- _Document excerpt_
═══
Essex house-rental fraud snares dozens
By Adam Silverman
Free Press Staff Writer
The deal appeared to be a particularly good one: a two-bedroom, 2 1/2-bathroom townhouse with lots of amenities in Essex available for $900 a month in rent.
The listing on Craigslist, an Internet-based classified-advertising service, included four photographs of the property at 10 Stannard Drive, inside and out, and language that came straight from a real-estate agent. The agent even seemed to have signed the ad and included her e-mail address.
But the whole thing was a fraud, Realtor Kathie Desautels said.
An overseas scam artist had hijacked Desautels’ legitimate listing for the property, copied the text and photographs from another Web site and converted a for-sale ad into a rental proposition on Craigslist, the agent discovered this week. The scammer was trolling for cash, to be wired overseas.
“We are pleased and happy going to rent out our house to your family, you will be required to send a Security Deposit of $600 to enable me send you the neccssary paperworks and keys,” read a passage of an e-mail sent to a potential renter, according to a copy of the note Desautels provided Wednesday to The Burlington Free Press. Desautels’ name appeared at the bottom of the message.
“We are currently opening internatyional bank account here where the monthly rental fees will be paid into, but for the time being the Security Deposit will have to be sent to us via Western Union Money Transfer as it stands the fastest and most secured way for us to receive it until the bank account is ready,” the scammer wrote, adding the renter should wire money immediately to conclude the deal.
“Okay?” the e-mail concluded.
Not really, no, should be the answer to that question, Vermont Assistant Attorney General Elliot Burg said.
“Don’t send money — your payments, your security deposit, your first month’s rent, whatever — in any form that is not guaranteed,” Burg said Wednesday, encouraging consumers to use a credit card only once they have verified as much of a listing’s legitimacy as possible. “Once that money is gone, it’s gone. It’s like sending cash.”
═══
- _Data rows_
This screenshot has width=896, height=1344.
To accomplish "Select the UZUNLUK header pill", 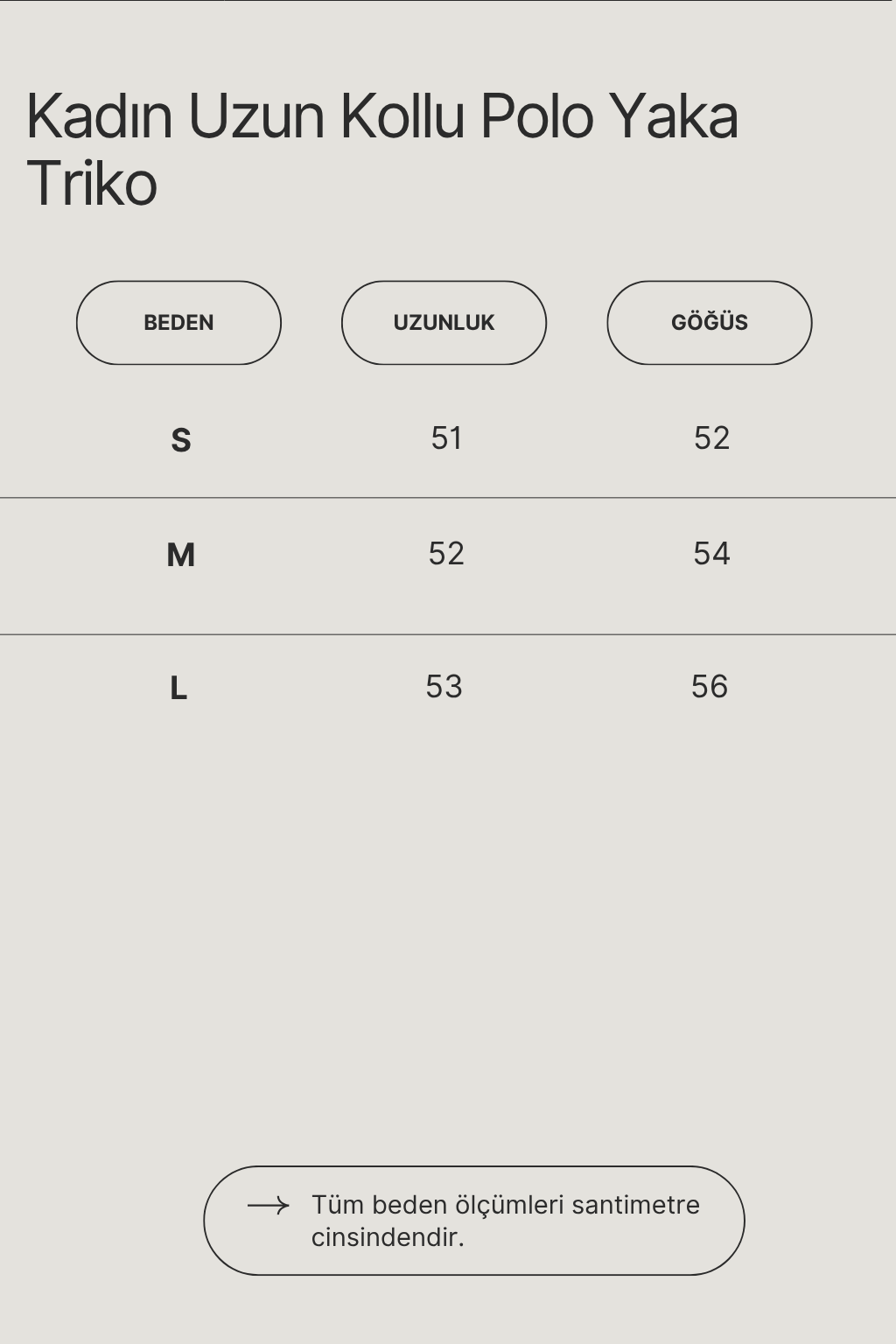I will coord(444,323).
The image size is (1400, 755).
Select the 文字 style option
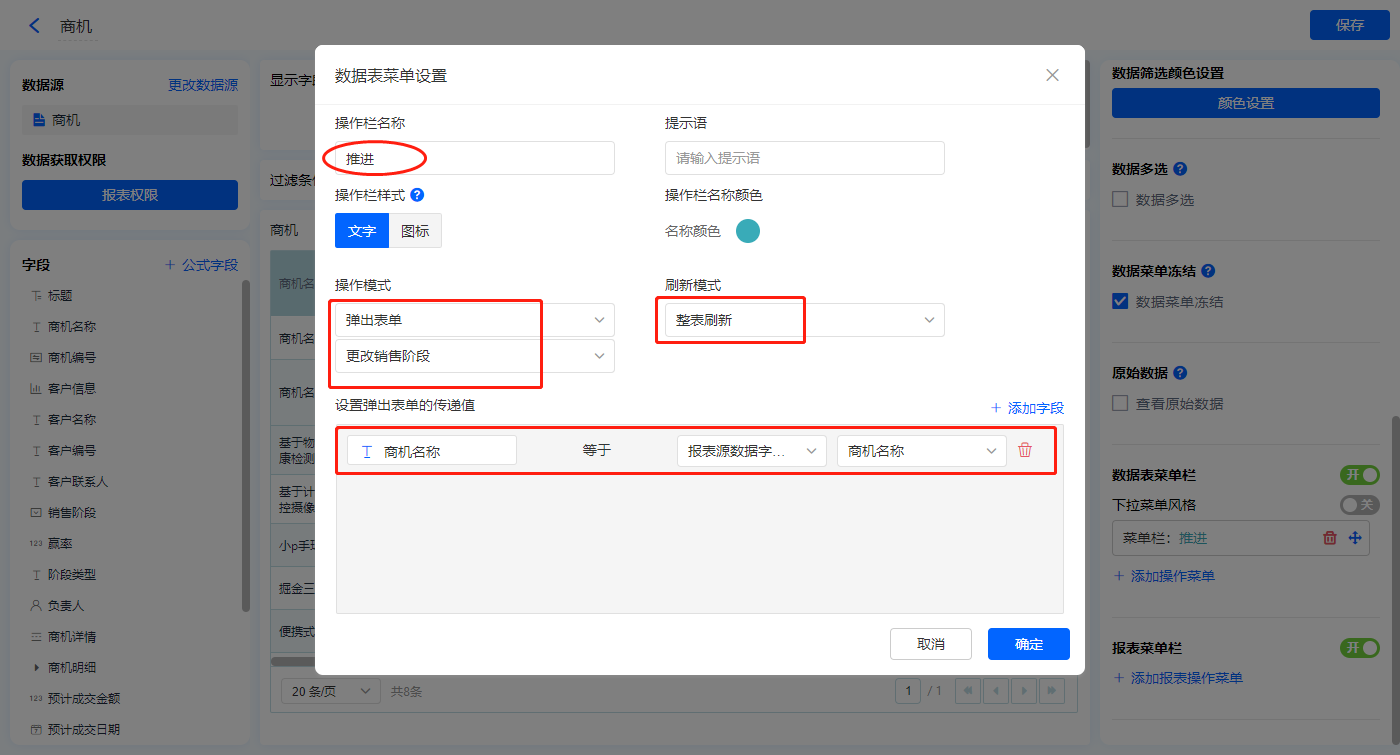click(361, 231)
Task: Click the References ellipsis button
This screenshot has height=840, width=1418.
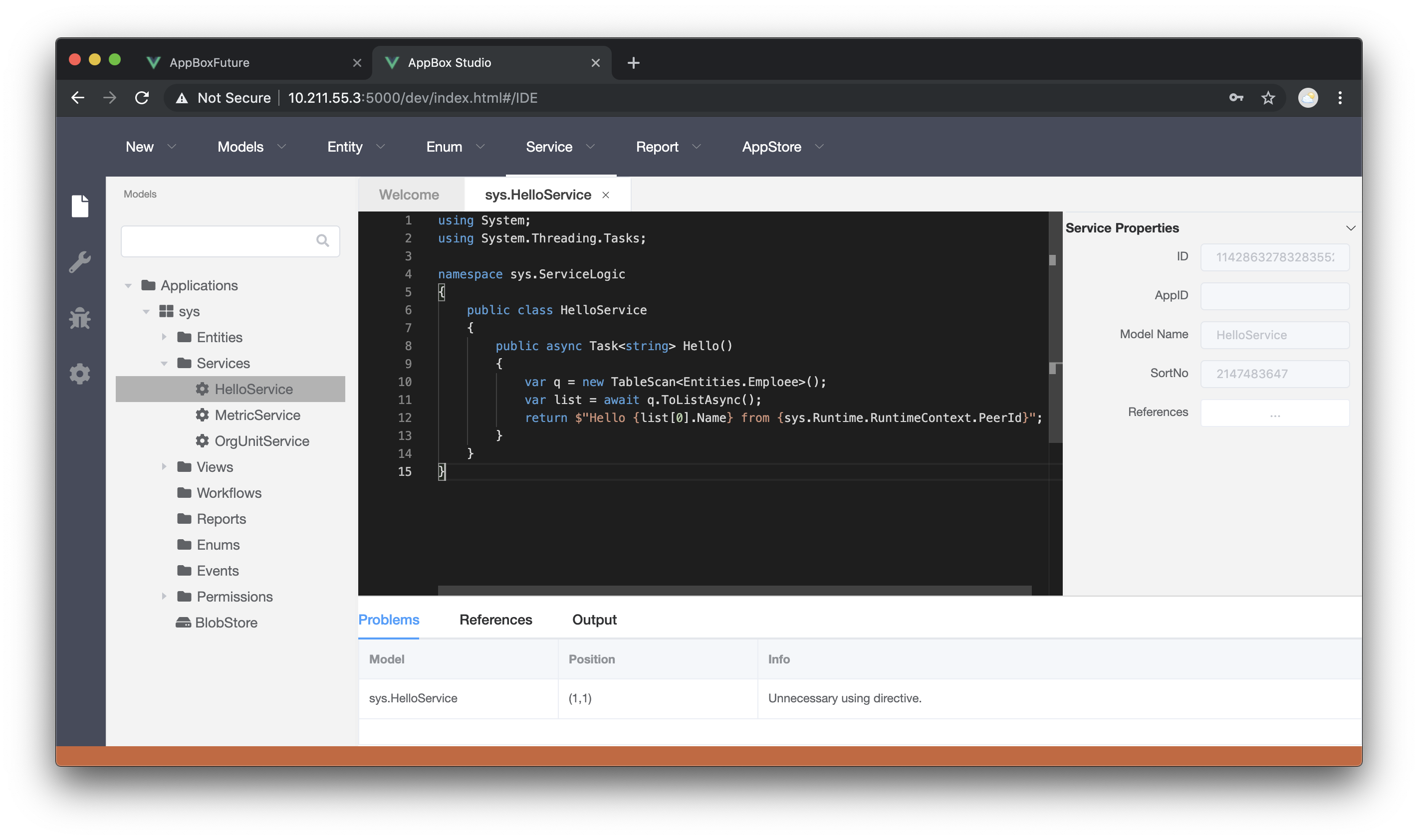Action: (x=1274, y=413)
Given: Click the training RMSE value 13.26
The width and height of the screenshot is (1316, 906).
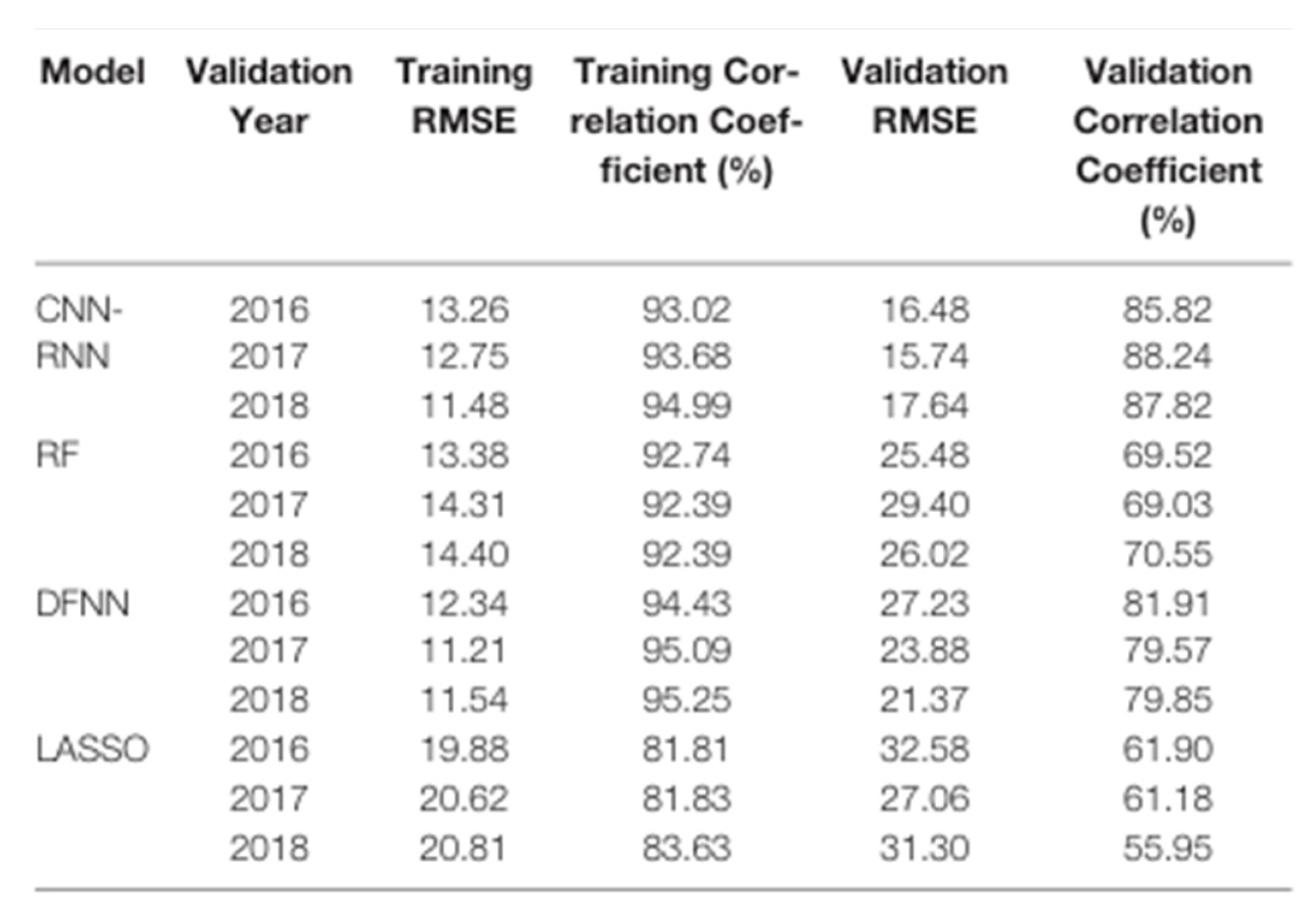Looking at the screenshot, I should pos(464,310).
═══
- _Problems and tasks_
a - Reproduce the passage of the Essex rental-scam article starting with "The listing on" and going on through "her e-mail address.".
b - Answer these questions from the Essex rental-scam article:
(i) What monthly rent did the listing advertise for the townhouse?
(ii) How much did the e-mail ask the potential renter to send as a security deposit?
(iii) Who is the Vermont Assistant Attorney General quoted in the article?
You won't need the items here.

- _The responses_
a -
The listing on Craigslist, an Internet-based classified-advertising service, included four photographs of the property at 10 Stannard Drive, inside and out, and language that came straight from a real-estate agent. The agent even seemed to have signed the ad and included her e-mail address.

b -
(i) $900 a month
(ii) $600
(iii) Elliot Burg